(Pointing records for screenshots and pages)
+---+

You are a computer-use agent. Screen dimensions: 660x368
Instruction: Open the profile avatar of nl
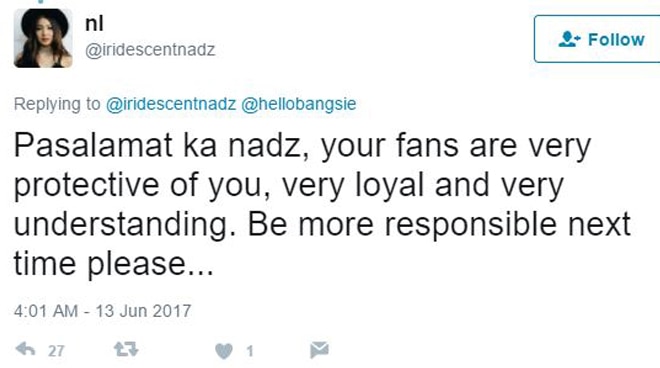click(x=43, y=38)
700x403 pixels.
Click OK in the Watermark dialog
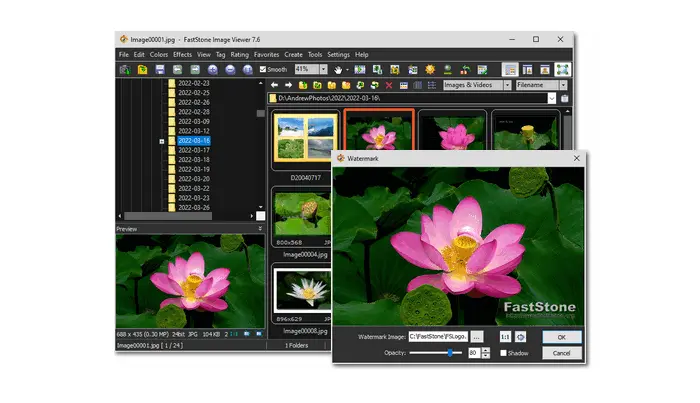(x=561, y=337)
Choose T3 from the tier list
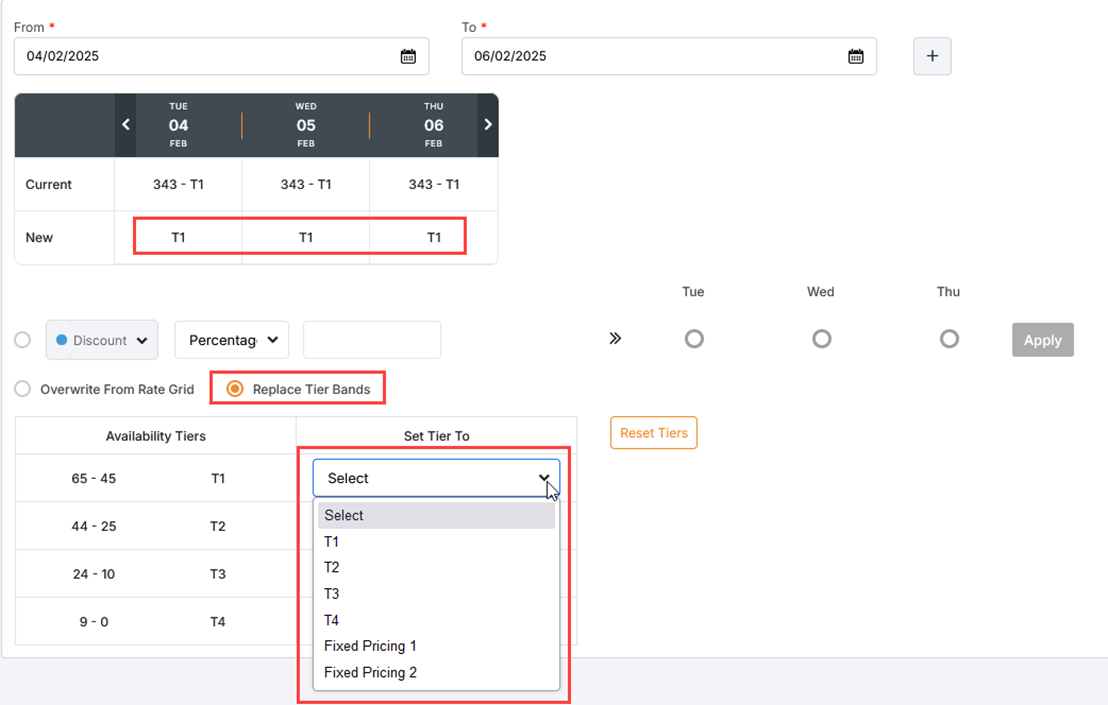 click(332, 594)
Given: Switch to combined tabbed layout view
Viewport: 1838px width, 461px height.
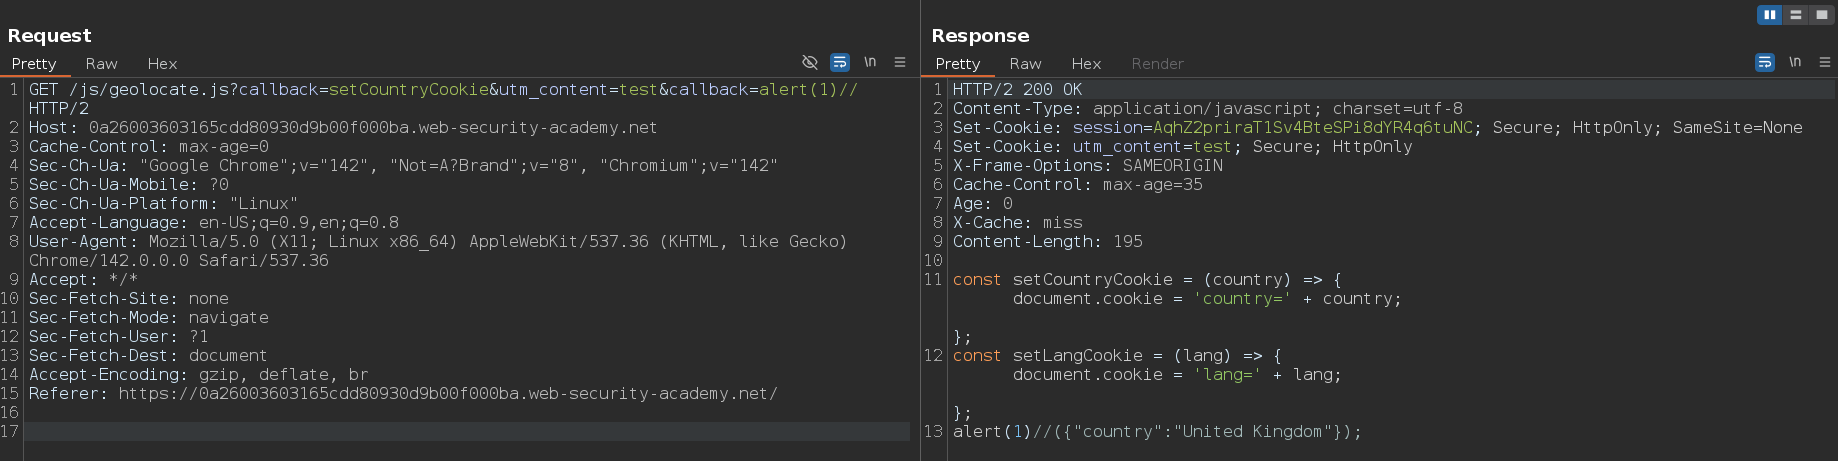Looking at the screenshot, I should tap(1821, 15).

+---+

PROBLEM TO SOLVE: Please give every line of the entries above as a Markdown table with the columns "n" and "Line", numbering the rows and skipping blank lines. Leave the pictures out of the table.

EXPECTED ANSWER:
| n | Line |
|---|---|
| 1 | You are a computer-use agent. Screen dimensions: 660x368 |
| 2 | Instruction: Open the profile avatar of nl |
| 3 | click(x=43, y=38) |
| 4 | 700x403 pixels. |
| 5 | Click OK in the Watermark dialog |
| 6 | (x=561, y=337) |
| 7 | Choose T3 from the tier list |
| 8 |  click(332, 594) |
| 9 | Given: Switch to combined tabbed layout view |
| 10 | Viewport: 1838px width, 461px height. |
| 11 | Looking at the screenshot, I should tap(1821, 15). |